What you will do:
1. In the passage on feeding seaweed to dogs, which type of seaweed is named as containing arsenic?
2. Write a continuation of the passage on feeding seaweed to dogs, beginning after its final sentence.

Excerpted text:
========================================

Certain types of seaweed can be a nutritious addition to your dog's diet, though only in moderation. Seaweed is an excellent source of vitamins and minerals, including iodine, iron, calcium, magnesium, and omega-3 fatty acids. It also contains antioxidants, which can help support your dog's immune system.
Just remember that too much seaweed can cause iodine toxicity, which in turn can lead to hyperthyroidism (swelling in the gland under the jaw or neck area). And keep in mind that certain types of seaweed ,such as hijiki, contain arsenic, which could be harmful to your dog if they eat it regularly or in large amounts.
In general, you should only feed your dog seaweed as an occasional treat.

========================================

Data for analysis:
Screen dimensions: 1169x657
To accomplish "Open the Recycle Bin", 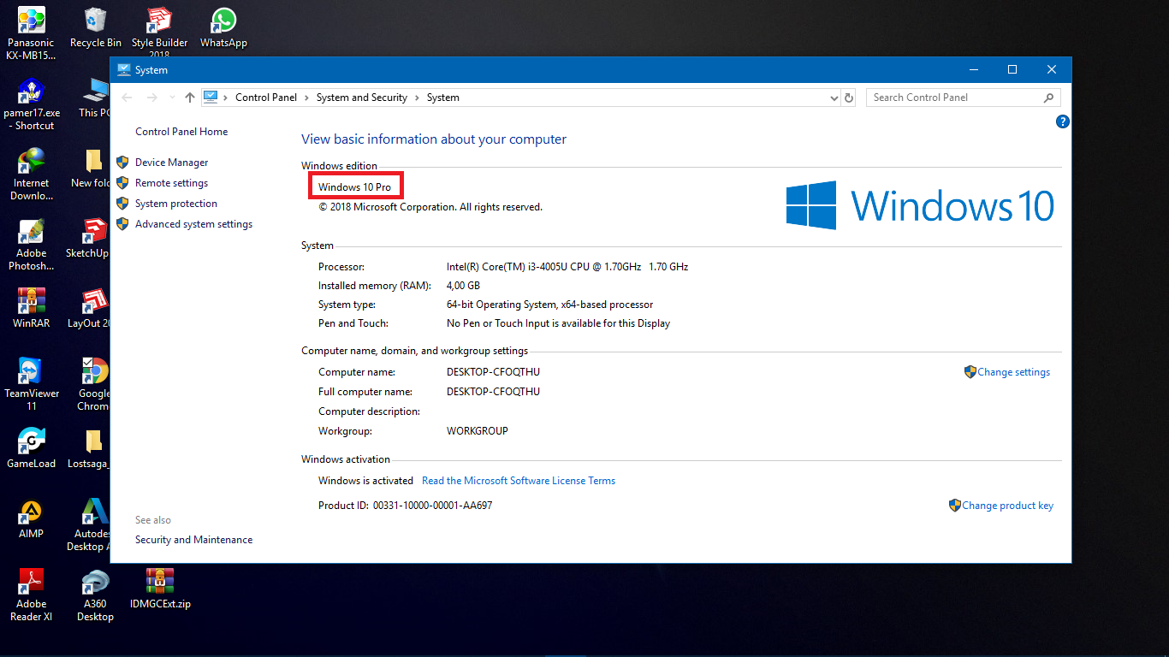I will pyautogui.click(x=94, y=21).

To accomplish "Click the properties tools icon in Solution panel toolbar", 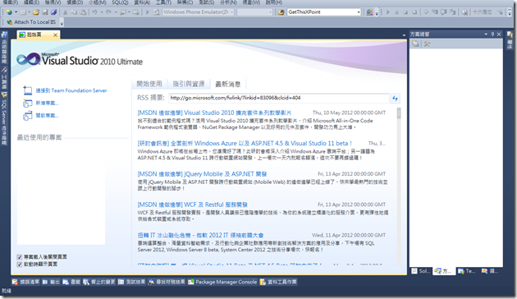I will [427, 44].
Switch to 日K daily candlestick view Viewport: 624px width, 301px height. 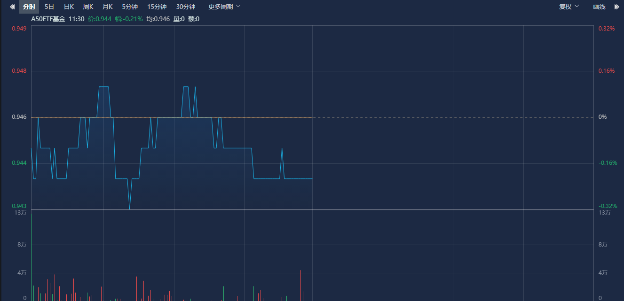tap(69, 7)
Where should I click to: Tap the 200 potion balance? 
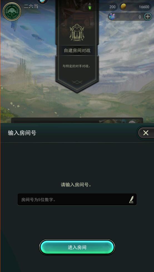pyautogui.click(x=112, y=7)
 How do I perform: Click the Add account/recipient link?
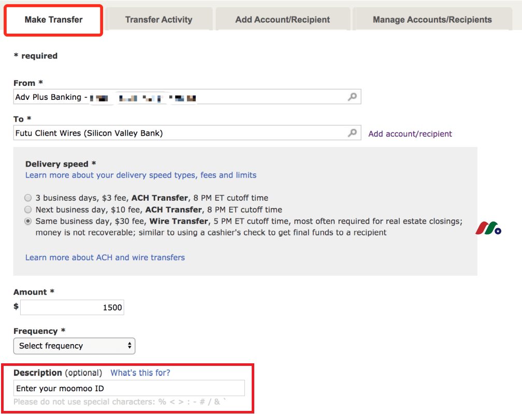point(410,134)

========================================

Exercise results:
1. Hijiki.

2.
Also, you should only give them plain seaweed that's completely unseasoned. Soy sauce, for example, can make your dog extremely ill due to its high sodium content. And while seaweed itself can be safe to eat, that doesn't mean you should attempt to turn your pup into a sushi connoisseur; raw fish can contain illness-causing bacteria.
As always, before introducing a new food item into your pet's diet, consult your veterinarian first! If your dog eats seaweed (or any food) and shows signs of illness such as lethargy, diarrhoea, or vomiting, contact your veterinarian immediately. If your pet requires veterinary care due to something they ate, dog insurance can help cover the cost of treatment.